[Posities van items]

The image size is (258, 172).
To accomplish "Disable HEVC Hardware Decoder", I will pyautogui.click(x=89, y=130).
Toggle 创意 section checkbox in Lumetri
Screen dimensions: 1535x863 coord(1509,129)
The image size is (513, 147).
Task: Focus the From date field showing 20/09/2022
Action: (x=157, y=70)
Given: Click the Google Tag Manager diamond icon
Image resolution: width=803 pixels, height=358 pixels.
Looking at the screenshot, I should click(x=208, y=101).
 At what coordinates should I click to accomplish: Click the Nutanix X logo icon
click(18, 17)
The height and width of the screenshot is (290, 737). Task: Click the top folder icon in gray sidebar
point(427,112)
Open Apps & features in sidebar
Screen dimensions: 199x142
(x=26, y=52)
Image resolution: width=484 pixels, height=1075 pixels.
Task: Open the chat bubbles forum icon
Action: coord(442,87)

Het doel:
Geef alle regels uit de lijst hierboven letterlijk terug, zonder iets te veranderen.

Antwoord hieronder:
The image size is (258, 172).
To accomplish "Disable HEVC Hardware Decoder", I will pyautogui.click(x=89, y=130).
Toggle 创意 section checkbox in Lumetri
Screen dimensions: 1535x863 coord(1509,129)
The image size is (513, 147).
Task: Focus the From date field showing 20/09/2022
Action: (x=157, y=70)
Given: Click the Google Tag Manager diamond icon
Image resolution: width=803 pixels, height=358 pixels.
Looking at the screenshot, I should click(x=208, y=101).
 At what coordinates should I click to accomplish: Click the Nutanix X logo icon
click(18, 17)
The height and width of the screenshot is (290, 737). Task: Click the top folder icon in gray sidebar
point(427,112)
Open Apps & features in sidebar
Screen dimensions: 199x142
(x=26, y=52)
Image resolution: width=484 pixels, height=1075 pixels.
Task: Open the chat bubbles forum icon
Action: coord(442,87)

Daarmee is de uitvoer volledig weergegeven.